Just on a slightly different tangent - but may be of interest to some out there!

The Carrefour Hypermarket at Cite Europe accepts Sterling as a method of payment and last week when we were there the exchange rate was 1.24 to the pound; better than any rate I had got in the UK!

For future reference we now intend travelling down to Cite Europe as light as possible (grocery wise, etc) and stocking up in the Hyper Marche (paying with sterling) before setting off on our travels.

Sorry if this has been mentioned previously on another post; but just thought it might interest some?


----------



## greenasthegrass (Oct 27, 2007)

We did exactly the same but next year will also travel light until we get there! Wish Eurotunnel would put the prices on for August next year am gagging to book it have even got the Clubcard tokens ready.

We found Cite Europe parking excellent and looks right over to where you board the train - kids were fascinated.

When we were there it was very busy but parked in same spot as the pic above funnily enough. It was good walking round the car park looking at all the different models most of them brits!

Greenie

PS you can also pay for your fuel at Auchan in sterling and that is similar exchange rate.


----------



## zulurita (May 9, 2005)

I have just seen the photo of cite europe parking.

This seems different to the parking we went to near Carrefour end June 2007.

From what I can remember we came off the autoroute junction and followed signs and were directed to parking for camping cars but that was an unpaved area i.e. rough ground.

It was a short distance to Carrefour but had difficulty getting shopping trolleys into parking area as there wasn't a ramp but a kerb and gravel which made pushing trolleys difficult.

Obviously judging from the photo there is another area. We were told not to use the coach parking area and that this area we used was for campng cars!
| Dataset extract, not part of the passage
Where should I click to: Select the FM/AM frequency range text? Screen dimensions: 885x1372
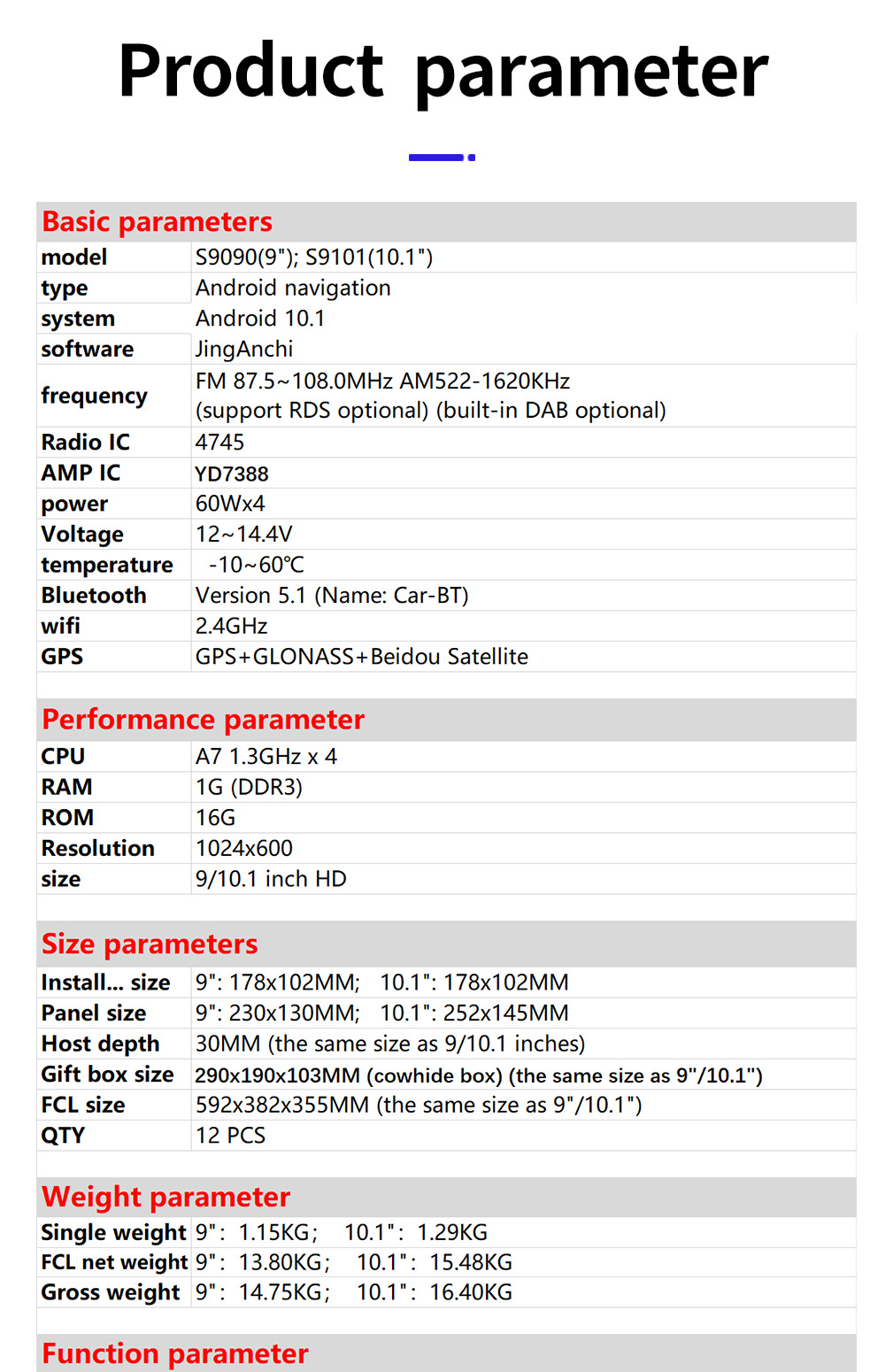tap(382, 382)
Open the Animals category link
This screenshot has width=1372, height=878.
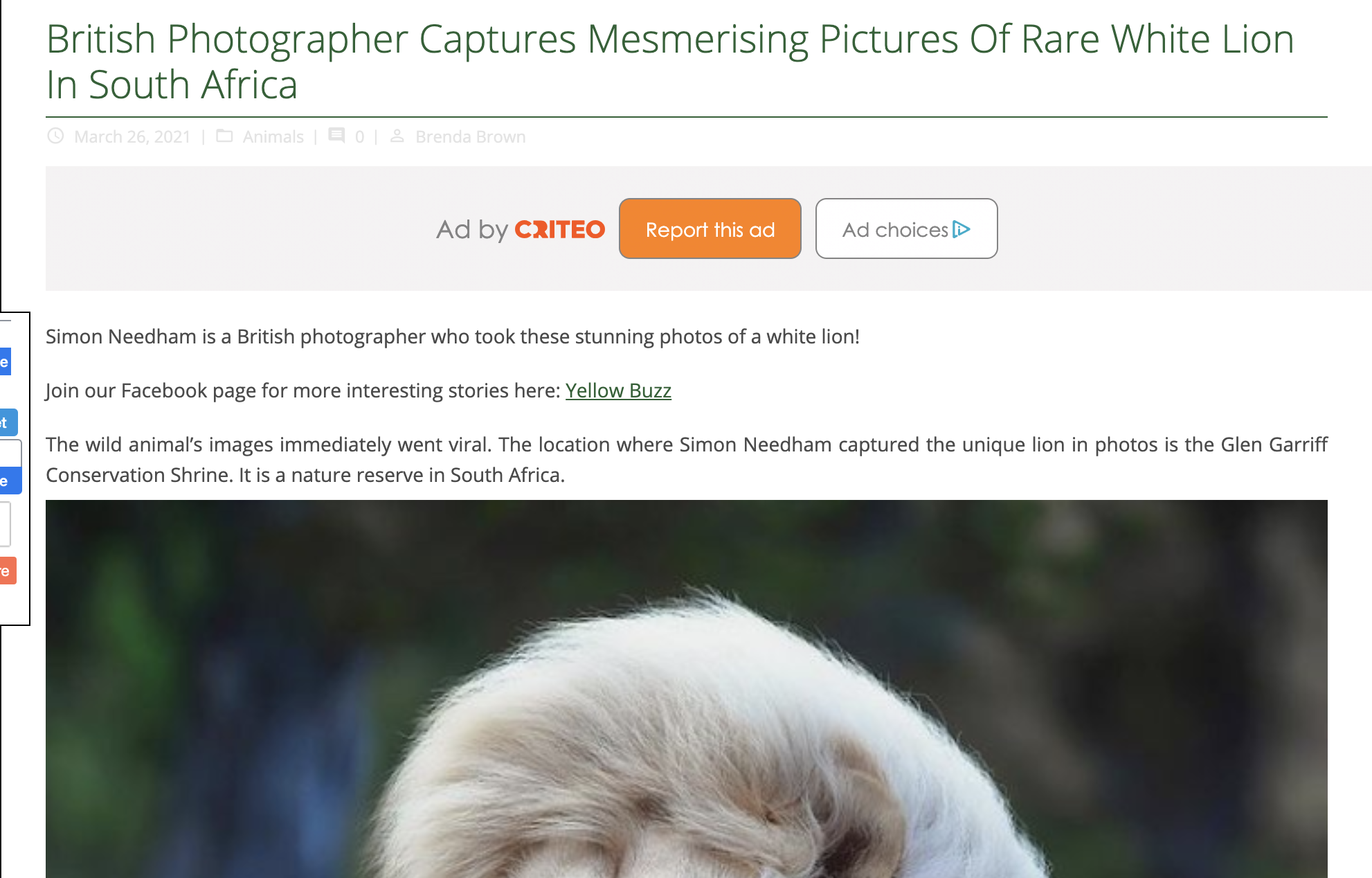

However it did seem to be an overflow area as many cars were using it as well.

How does one get to the parking area in the photo displayed please.


----------



## cronkle (May 1, 2005)

zulurita said:


> I have just seen the photo of cite europe parking.
> 
> This seems different to the parking we went to near Carrefour end June 2007.
> 
> ...


It is the next bay along by the coach park.


----------



## greenasthegrass (Oct 27, 2007)

Approaching from Euro Tunnel is directly opposite the normal car park in front of Carrefour there is a height restriction for that car park Camping Car one has a restriction but its very high.


----------



## CurlyBoy (Jan 13, 2008)

Hi, we were there recently and there isn't really anywhere suitable for dog walking,we went back to the pet passport area, plenty of space there to
walk pooch. We used a great vet, if you follow the signs to the ferry terminal she is on the left, sorry can't remember her name, but will 
search paperwork and come back.
curlyboy


----------



## Chrisv (Jun 10, 2007)

Hello everyone,
We stayed at Cite Europe twice recently for a late evening arrival and an early morning departure using the tunnel. If you follow signs to Cite Europe and then 'Parking East' that should bring you to the Boulevard du Kent which is where you'll find the parking area (clearly signposted).

Chris


----------



## frenchfancy (May 21, 2005)

I also wish the August prices were out for next year as i want to book, does anyone know if you get a much better deal by booking early?


----------



## 115382 (Aug 10, 2008)

frenchfancy said:


> I also wish the August prices were out for next year as i want to book, does anyone know if you get a much better deal by booking early?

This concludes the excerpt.